Segment Open
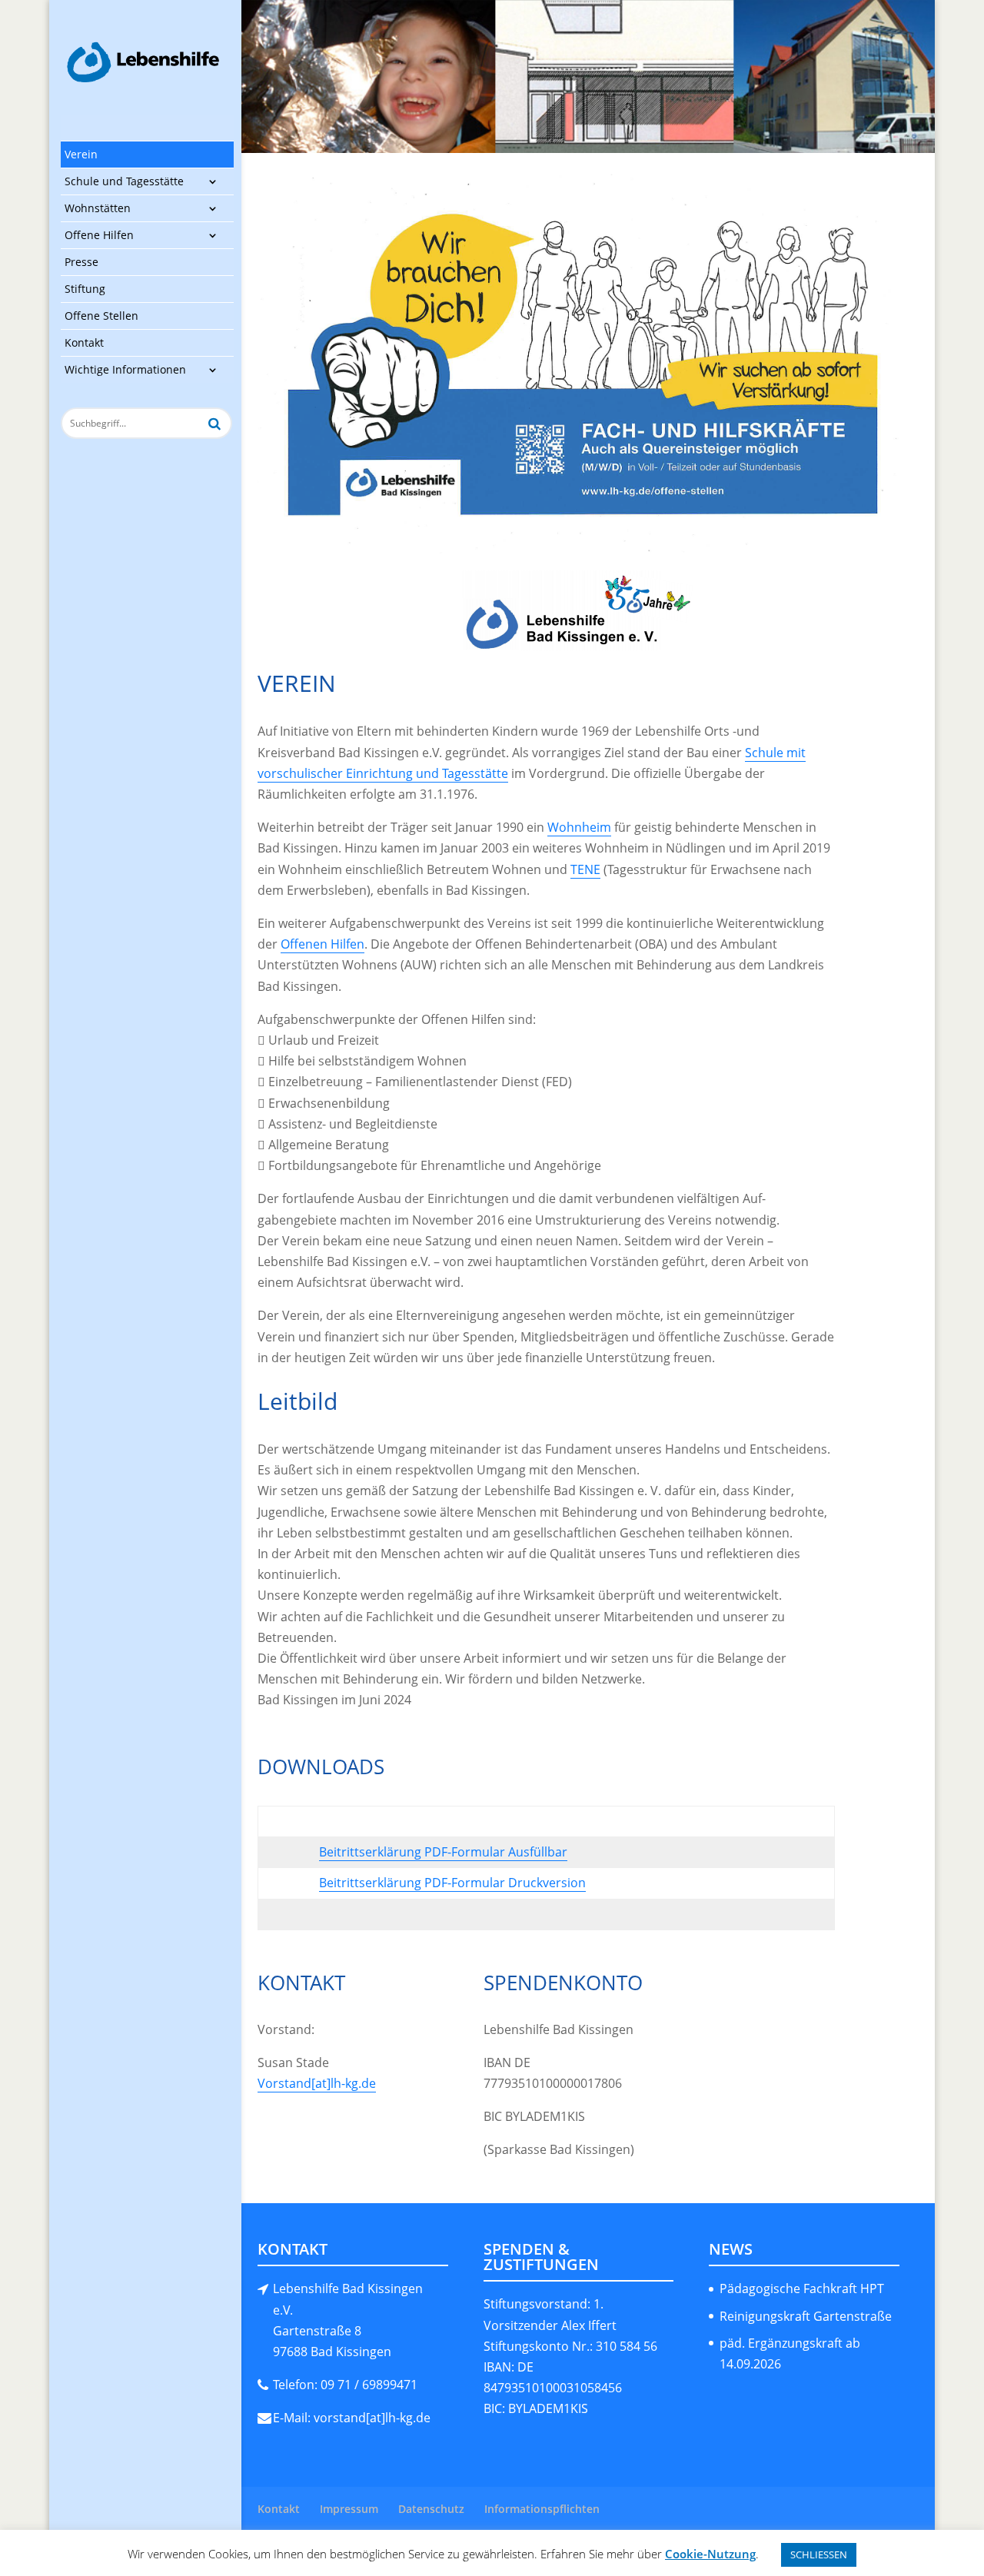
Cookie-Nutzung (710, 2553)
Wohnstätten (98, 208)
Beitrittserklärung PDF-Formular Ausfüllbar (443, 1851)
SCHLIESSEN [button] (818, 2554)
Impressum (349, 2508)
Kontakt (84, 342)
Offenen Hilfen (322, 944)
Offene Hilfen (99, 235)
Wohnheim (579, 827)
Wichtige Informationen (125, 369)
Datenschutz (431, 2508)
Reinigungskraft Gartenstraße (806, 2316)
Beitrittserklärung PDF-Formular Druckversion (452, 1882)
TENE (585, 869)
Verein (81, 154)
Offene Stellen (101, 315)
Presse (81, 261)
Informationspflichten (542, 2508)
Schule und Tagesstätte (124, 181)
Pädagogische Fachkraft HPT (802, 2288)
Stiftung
Segment Closed
How to complete this task ▸ Line for line, retype the material exactly, omitting any pictures.

Finished task ▸
Cookie-Nutzung (710, 2553)
Wohnstätten (98, 208)
Beitrittserklärung PDF-Formular Ausfüllbar (443, 1851)
SCHLIESSEN [button] (818, 2554)
Impressum (349, 2508)
Kontakt (84, 342)
Offenen Hilfen (322, 944)
Offene Hilfen (99, 235)
Wohnheim (579, 827)
Wichtige Informationen (125, 369)
Datenschutz (431, 2508)
Reinigungskraft Gartenstraße (806, 2316)
Beitrittserklärung PDF-Formular Druckversion (452, 1882)
TENE (585, 869)
Verein (81, 154)
Offene Stellen (101, 315)
Presse (81, 261)
Informationspflichten (542, 2508)
Schule und Tagesstätte (124, 181)
Pädagogische Fachkraft HPT (802, 2288)
Stiftung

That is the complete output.